(Saved entries)
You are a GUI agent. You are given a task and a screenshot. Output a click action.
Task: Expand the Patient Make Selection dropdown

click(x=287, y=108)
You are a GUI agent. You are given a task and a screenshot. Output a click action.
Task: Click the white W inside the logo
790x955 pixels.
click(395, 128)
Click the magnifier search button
--
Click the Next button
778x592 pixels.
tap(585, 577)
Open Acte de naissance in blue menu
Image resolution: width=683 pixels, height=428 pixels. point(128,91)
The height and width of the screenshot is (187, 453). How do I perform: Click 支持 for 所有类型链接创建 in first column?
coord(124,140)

WORK REQUIRED ▸ Could you set down, word for word, only the lines above from the line with "790x955 pixels." to the line with "Click the magnifier search button", including both?

ANSWER TO THIS TASK ▸
790x955 pixels.
click(395, 128)
Click the magnifier search button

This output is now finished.